* Assigned task *
Below are some records. Copy every line in them that holds "computer".

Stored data

[Start of Attachment]

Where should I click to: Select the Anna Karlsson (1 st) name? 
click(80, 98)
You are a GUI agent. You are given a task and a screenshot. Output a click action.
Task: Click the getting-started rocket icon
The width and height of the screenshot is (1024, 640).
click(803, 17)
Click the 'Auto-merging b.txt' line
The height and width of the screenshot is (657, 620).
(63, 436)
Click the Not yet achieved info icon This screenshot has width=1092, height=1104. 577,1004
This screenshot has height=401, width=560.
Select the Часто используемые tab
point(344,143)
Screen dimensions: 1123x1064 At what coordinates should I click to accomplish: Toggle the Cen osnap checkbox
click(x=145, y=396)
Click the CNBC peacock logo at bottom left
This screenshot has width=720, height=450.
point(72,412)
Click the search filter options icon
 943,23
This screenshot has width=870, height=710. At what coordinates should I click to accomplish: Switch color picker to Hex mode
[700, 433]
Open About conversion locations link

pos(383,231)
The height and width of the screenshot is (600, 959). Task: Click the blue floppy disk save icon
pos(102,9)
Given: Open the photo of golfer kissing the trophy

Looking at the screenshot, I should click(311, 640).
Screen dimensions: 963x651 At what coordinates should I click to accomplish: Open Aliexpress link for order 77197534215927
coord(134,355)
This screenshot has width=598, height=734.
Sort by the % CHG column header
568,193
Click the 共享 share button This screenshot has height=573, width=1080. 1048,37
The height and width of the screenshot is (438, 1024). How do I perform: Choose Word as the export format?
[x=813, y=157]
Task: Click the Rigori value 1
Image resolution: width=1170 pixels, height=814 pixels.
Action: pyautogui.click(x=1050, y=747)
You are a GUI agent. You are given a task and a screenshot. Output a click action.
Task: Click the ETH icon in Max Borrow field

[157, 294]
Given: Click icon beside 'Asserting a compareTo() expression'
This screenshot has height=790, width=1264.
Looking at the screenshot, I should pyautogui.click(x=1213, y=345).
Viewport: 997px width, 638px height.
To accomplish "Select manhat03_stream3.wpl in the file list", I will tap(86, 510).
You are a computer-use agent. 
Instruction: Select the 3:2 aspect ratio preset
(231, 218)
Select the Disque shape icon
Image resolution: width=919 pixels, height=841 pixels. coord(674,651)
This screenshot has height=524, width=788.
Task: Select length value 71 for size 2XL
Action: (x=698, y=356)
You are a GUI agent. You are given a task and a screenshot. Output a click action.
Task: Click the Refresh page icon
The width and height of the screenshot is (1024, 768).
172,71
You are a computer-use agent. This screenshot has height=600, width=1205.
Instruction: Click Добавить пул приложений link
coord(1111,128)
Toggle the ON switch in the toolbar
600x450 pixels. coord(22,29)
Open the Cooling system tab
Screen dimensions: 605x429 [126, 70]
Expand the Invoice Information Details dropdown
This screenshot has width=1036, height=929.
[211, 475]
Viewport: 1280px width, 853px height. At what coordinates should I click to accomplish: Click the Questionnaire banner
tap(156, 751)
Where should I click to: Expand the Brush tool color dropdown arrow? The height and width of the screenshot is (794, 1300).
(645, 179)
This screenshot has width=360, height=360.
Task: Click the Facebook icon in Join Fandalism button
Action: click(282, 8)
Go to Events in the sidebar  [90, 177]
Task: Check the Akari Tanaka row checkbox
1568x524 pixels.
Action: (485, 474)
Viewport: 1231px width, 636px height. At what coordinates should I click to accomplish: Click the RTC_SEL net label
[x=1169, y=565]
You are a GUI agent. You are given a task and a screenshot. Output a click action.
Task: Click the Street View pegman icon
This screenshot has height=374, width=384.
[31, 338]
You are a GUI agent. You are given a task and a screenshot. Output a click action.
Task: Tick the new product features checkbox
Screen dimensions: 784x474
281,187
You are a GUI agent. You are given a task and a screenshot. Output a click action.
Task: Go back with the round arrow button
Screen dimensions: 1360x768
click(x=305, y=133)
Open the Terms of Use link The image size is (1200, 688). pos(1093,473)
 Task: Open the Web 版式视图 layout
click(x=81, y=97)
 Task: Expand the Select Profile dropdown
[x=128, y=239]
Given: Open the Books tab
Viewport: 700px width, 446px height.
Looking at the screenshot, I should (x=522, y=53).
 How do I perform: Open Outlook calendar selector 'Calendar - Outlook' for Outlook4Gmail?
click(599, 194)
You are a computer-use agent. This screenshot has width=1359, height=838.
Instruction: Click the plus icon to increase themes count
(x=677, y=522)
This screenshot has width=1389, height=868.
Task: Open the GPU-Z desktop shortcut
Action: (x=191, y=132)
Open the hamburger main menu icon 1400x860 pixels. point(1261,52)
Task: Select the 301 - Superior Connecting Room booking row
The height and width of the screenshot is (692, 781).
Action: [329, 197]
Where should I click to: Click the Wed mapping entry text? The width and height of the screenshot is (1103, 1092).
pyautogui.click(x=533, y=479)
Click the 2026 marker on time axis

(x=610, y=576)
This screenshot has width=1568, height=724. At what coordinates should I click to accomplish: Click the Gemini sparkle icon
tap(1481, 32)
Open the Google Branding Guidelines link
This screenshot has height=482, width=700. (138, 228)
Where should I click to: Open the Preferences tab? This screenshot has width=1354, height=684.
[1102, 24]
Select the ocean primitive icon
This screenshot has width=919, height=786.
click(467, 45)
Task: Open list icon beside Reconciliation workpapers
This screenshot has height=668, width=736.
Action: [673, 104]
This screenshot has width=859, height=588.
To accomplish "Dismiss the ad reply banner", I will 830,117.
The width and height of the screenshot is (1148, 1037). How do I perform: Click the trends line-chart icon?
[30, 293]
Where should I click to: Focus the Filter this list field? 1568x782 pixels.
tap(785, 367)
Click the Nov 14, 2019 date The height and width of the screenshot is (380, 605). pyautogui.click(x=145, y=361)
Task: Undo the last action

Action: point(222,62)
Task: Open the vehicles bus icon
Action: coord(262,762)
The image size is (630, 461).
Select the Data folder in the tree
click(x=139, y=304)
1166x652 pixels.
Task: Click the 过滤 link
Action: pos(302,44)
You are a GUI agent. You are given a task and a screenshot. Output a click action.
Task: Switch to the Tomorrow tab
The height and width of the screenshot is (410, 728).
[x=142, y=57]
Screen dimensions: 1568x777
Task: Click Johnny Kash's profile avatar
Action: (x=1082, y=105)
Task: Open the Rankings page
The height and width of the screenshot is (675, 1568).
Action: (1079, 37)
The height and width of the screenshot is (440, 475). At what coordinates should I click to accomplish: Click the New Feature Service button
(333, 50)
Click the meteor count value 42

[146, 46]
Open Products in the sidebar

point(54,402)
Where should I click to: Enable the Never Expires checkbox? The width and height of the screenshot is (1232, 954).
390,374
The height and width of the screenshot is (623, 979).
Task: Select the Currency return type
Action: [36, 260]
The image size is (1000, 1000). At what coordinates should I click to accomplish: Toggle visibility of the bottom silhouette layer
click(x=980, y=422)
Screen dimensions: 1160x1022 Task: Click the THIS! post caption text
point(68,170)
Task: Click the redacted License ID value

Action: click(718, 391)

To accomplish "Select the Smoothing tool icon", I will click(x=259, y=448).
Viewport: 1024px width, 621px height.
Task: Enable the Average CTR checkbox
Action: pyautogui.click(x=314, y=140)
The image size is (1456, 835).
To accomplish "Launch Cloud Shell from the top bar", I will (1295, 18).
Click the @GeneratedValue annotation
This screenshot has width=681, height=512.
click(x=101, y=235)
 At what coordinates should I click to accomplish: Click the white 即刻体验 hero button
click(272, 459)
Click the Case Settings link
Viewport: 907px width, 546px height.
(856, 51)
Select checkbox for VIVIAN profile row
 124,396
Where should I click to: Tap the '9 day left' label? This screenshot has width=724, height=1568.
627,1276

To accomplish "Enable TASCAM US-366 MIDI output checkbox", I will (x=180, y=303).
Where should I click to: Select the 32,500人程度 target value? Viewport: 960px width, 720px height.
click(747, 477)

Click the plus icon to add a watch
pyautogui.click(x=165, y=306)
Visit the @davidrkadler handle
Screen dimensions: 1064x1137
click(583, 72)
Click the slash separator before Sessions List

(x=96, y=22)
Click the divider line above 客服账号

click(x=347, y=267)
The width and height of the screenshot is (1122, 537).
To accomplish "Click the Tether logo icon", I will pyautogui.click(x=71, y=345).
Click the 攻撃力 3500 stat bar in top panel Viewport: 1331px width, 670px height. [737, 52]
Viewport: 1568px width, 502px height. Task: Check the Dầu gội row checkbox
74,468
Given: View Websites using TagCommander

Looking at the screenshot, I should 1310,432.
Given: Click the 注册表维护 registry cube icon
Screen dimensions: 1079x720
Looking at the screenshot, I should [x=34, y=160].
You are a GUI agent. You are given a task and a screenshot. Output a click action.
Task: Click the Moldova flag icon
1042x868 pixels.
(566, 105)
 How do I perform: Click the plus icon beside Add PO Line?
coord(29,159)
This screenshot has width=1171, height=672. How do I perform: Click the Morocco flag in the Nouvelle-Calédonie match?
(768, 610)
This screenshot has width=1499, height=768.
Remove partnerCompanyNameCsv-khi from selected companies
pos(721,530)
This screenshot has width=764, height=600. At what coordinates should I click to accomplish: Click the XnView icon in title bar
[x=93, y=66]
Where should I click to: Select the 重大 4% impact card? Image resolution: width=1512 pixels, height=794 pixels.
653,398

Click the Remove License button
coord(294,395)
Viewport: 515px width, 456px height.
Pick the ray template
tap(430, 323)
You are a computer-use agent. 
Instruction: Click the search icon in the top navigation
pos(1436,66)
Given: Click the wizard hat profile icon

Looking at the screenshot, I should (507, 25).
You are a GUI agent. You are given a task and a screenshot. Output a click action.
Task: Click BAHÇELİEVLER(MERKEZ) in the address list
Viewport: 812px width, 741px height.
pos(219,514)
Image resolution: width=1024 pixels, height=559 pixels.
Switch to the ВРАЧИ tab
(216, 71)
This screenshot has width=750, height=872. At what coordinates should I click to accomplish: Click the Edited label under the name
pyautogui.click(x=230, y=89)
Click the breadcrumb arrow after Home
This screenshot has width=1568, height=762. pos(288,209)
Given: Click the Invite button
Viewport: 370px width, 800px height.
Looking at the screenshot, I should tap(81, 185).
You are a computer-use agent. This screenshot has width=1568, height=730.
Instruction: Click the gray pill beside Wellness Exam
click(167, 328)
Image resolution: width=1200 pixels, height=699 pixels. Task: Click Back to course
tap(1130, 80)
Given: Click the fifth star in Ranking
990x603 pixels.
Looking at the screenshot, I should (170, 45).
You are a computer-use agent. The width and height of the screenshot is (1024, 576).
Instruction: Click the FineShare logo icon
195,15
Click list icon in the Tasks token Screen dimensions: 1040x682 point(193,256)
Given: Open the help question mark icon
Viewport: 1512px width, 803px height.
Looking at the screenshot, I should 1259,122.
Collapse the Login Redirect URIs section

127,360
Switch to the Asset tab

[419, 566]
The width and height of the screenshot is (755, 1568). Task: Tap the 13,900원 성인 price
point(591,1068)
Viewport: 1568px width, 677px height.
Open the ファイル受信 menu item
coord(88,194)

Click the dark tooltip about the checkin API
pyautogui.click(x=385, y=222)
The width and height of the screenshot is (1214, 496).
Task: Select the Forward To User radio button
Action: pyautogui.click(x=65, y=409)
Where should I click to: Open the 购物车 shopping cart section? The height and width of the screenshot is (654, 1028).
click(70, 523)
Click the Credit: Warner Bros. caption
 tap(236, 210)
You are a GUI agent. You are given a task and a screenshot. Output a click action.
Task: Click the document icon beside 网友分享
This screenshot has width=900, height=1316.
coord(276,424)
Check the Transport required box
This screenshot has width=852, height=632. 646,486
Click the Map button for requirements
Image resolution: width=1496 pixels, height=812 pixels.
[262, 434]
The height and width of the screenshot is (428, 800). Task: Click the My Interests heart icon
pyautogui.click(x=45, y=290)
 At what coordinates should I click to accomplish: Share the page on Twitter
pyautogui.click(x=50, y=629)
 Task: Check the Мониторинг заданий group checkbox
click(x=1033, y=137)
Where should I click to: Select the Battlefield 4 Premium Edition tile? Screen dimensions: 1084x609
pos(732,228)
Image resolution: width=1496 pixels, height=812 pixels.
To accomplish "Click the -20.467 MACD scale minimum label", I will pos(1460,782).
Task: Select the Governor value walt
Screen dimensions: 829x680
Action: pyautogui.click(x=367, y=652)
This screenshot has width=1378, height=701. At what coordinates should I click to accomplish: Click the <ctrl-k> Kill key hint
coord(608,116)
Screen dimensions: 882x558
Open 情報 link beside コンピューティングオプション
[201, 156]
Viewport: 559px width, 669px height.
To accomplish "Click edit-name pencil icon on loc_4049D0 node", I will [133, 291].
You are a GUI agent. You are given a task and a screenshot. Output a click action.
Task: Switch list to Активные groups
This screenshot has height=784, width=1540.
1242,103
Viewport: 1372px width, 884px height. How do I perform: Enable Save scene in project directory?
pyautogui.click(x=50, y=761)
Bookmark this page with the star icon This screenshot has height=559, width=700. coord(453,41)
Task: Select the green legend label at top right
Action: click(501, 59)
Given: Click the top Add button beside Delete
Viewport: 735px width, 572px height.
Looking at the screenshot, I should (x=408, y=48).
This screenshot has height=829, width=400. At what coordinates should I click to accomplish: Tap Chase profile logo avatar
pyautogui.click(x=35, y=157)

[End of Attachment]

* Reply *
You are a computer-use agent. 
You are a computer-use agent. This screenshot has height=600, width=1205.
You are a computer-use agent. This screenshot has width=1359, height=838.
You are a computer-use agent. 
You are a computer-use agent. This screenshot has width=1568, height=730.
You are a computer-use agent. The width and height of the screenshot is (1024, 576).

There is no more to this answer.